| Ruta de Las Flores ofrece hospitalidad
La integran cinco municipios con muchas bellezas naturales y gente muy cálida
Rhina Ventura
16 de marzo de 2008
En una hora, desde San Salvador, puede llegar a la Ruta de Las Flores, una zona plagada de recursos naturales y tradiciones culturales que atraen a turistas nacionales y extranjeros todas las semanas.
Nahuizalco, Salcoatitán, Juayúa, en Sonsonate, y Apaneca y Concepción de Ataco en Ahuachapán, lo atraerán por el encanto de su gente y la belleza natural que rodea los cascos urbanos.
Los talleres artesanales son el atractivo principal de Nahuizalco, donde se pueden encontrar diversos productos elaborados en fibras naturales.
Y por las noches, comprar en el único mercado nocturno que existe en el país.
Salcoatitán es una ciudad pequeña, pero con encantos propios que atrae a los visitantes. Una de sus joyas arquitectónicas es la iglesia colonial que data del siglo XIX.
Sus atractivos naturales son el río Monterrey, Sentaderos de la Sabana y el Salto Santa Elena.
En Juayúa, la economía está ligada al café.
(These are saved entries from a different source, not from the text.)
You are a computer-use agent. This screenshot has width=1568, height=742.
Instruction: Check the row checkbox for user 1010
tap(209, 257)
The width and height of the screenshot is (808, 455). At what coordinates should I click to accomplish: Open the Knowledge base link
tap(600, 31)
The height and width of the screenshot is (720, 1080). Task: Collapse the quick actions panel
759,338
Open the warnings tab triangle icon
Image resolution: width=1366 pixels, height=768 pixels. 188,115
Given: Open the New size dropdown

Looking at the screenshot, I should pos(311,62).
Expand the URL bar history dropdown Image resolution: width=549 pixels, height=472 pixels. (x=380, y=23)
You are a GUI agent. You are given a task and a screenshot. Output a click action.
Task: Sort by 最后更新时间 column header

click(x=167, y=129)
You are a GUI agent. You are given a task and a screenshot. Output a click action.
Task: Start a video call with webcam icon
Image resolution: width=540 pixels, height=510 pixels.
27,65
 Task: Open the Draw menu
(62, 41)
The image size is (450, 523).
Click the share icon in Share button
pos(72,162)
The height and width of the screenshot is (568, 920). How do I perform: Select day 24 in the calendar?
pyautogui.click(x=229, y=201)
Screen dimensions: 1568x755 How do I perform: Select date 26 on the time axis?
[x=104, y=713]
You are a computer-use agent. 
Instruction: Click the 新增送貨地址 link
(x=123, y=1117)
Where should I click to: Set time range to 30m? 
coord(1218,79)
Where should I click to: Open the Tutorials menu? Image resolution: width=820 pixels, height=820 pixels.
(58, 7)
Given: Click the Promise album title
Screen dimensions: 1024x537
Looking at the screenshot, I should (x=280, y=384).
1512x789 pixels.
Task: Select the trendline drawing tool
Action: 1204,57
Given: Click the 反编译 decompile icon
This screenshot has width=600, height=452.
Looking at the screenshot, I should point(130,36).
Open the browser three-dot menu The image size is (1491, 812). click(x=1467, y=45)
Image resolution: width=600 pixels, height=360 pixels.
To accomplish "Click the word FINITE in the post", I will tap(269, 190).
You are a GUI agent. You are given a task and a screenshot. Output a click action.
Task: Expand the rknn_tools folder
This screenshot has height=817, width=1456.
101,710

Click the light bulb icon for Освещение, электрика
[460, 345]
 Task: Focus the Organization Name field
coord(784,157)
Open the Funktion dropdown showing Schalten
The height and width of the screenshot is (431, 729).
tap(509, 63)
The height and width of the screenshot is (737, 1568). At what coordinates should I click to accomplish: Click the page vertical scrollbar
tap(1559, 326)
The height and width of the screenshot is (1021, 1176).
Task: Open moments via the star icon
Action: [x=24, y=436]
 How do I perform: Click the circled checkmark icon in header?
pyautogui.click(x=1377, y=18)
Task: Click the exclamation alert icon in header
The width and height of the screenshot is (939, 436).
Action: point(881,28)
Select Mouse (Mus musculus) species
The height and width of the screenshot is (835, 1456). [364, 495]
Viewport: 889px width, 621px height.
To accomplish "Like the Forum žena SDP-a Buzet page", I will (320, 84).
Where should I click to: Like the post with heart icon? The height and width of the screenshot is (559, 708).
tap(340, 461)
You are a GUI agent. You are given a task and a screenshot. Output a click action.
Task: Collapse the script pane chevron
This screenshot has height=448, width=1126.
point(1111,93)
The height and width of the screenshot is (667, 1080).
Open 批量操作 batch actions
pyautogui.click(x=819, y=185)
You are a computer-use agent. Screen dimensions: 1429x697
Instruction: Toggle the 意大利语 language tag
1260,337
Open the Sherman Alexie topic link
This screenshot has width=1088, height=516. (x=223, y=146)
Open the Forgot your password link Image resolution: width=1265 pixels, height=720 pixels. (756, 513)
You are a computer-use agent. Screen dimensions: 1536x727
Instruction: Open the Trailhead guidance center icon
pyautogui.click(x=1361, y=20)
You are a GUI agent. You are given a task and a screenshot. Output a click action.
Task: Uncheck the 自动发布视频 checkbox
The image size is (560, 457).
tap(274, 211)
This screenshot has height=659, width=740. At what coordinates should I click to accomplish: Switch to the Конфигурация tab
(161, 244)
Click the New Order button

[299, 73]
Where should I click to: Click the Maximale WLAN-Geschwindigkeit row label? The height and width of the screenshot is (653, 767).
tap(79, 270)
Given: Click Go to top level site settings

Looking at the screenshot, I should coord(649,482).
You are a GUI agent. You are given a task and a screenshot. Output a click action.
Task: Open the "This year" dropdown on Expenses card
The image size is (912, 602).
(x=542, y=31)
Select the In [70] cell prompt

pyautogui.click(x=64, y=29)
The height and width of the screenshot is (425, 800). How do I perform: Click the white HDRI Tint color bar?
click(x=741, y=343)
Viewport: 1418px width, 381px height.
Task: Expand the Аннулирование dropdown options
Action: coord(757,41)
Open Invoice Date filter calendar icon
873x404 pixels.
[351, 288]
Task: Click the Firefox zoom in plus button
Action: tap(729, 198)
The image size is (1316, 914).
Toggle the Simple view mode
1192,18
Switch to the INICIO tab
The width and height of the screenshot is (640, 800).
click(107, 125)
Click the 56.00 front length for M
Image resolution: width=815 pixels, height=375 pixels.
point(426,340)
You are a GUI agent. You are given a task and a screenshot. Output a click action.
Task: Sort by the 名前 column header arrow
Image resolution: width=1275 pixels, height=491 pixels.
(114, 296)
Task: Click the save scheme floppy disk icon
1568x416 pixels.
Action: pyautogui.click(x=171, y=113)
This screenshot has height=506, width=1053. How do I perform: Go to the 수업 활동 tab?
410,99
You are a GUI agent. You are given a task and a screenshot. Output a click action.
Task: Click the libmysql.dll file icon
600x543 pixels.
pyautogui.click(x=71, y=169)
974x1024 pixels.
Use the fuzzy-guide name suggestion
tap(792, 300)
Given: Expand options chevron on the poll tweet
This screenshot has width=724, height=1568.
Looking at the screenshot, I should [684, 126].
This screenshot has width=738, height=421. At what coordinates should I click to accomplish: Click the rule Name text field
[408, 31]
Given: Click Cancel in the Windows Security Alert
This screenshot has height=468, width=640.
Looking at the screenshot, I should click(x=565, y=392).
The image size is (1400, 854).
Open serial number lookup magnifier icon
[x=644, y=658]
Los turistas pueden conocer el proceso de producción del café, visitar Los Chorros de la Calera o degustar platillos en el Festival Gastronómico.
Otros atractivos son el Salto de Talquezal, río Las Monjas, cerro El Cachío, Cueva El 98, Mirador Las Monjas y el río Amulunca.
Apaneca es el sitio donde se produce uno de los mejores cafés del país, en una zona caracterizada por el clima fresco debido a sus 1,470 msnm.
Concepción de Ataco es el último destino de la ruta. El Mirador de Shico, el beneficio El Carmen y el molino Santa Rita son algunas de las opciones.